The two factors are (i) number of model parameters and (ii) the noise in the observational data;
the response will be the $R^2$ of the model (actually the $R^2$ averaged across the folds of
cross validation).

You will investigate models of linear pathways with 2, 4, 6, 8, 10 parameters.
For example, a two parameter model is use $S_1 \xrightarrow{v_1} S_2 \xrightarrow{v_3} S_3$,
where $v_i = k_i s_i$, $k_i$ is a parameter to estimate, and $s_i$ is the concentration of $S_i$.
The initial concentration of $S_1 = 10$, and the true value of $k_i$ is $i$. Thus, for a two parameter model,
$k_1 = 1$, $k_2 = 2$.

You will generate the synthetic data by adding a
noise term to the true model.
The noise term is drawn from a normal distribution with mean 0
and standard deviations of 0.2, 0.5, 0.8, 1.0, and 1.5, depending on the experiment.

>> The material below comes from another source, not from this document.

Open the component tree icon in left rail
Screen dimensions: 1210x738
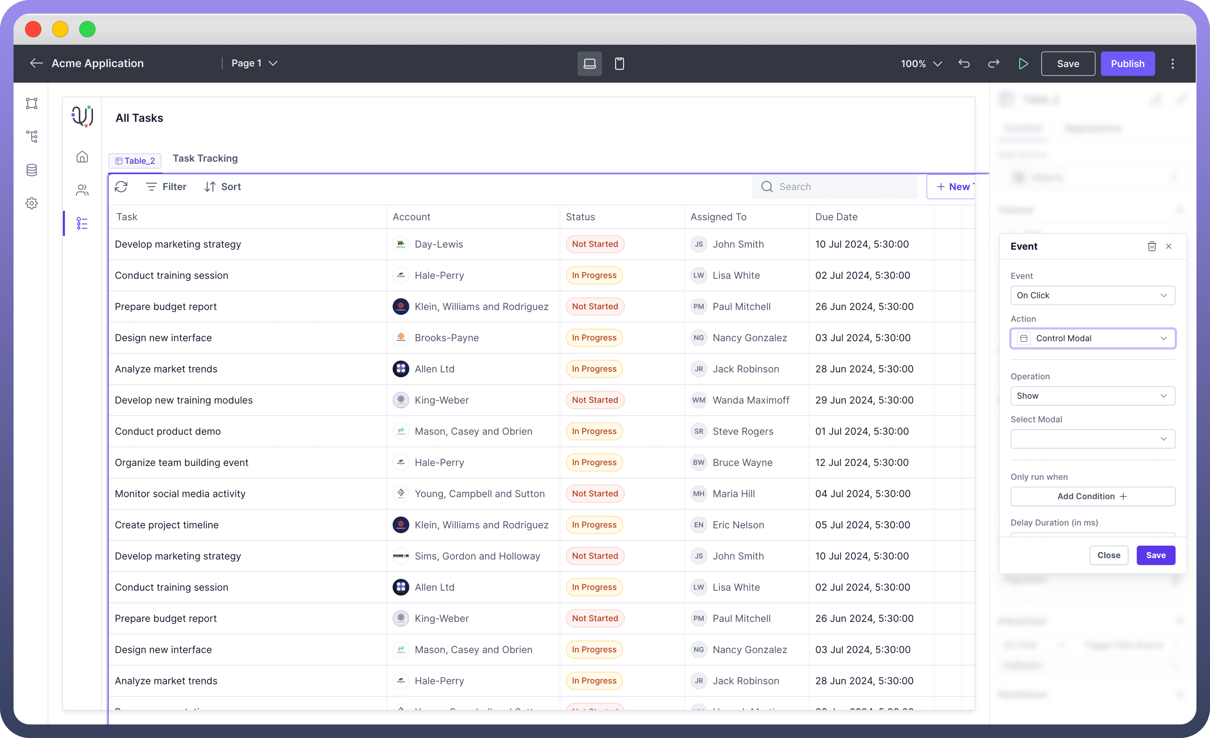[x=32, y=137]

You will design experiments, implement codes to run them, run the experiments, and interpret the results.
The raw output of these experiments will be
a table structured as the one below.
Cell values will be the average $R^2$ across the folds of the cross validation done with
one level for each factor.

 |   | 2 | 4 | 6 | 8 | 10
  | -- | -- | -- | -- | -- | -- |
 0.2 | ? | ? | ? | ? | ?
 0.5 | ? | ? | ? | ? | ?
 0.8 | ? | ? | ? | ? | ?
 1.0 | ? | ? | ? | ? | ?
 1.5 | ? | ? | ? | ? | ?
 

1. (2 pt) **Generate Models.** Write (or generate) the models in Antimony, and produce plots for their true values. Use a simulation time
of 10 and 100 points.

1. (1 pt) **Generate Synthetic Data.** Write a function that creates synthetic data given the parameters std 
and numParameter.

1. (1 pt) **Extend ``CrossValidator``.** You will extend ``CrossValidator`` (in ``common/util_crossvalidation.py``)
by creating a subclass ``ExtendedCrossValidator`` that has the method
``calcAvgRsq``. The method takes no argument (except ``self``) and returns the average value of
$R^2$ for the folds. Don't forget to document the function and include at least one tests.

1. (4 pt) **Implement ``runExperiments``.** This function has inputs: (a) list of the number of parameters for the
models to study and (b) list of the standard deviations of the noise terms.
It returns a dataframe with: columns are the number of parameters; rows (index) are the standard deviations of noise;
and values are the average $R^2$ for the folds defined by the levels of the factors.
Run experiments that produce the tables described above using five hold cross validation and 100 simulation points.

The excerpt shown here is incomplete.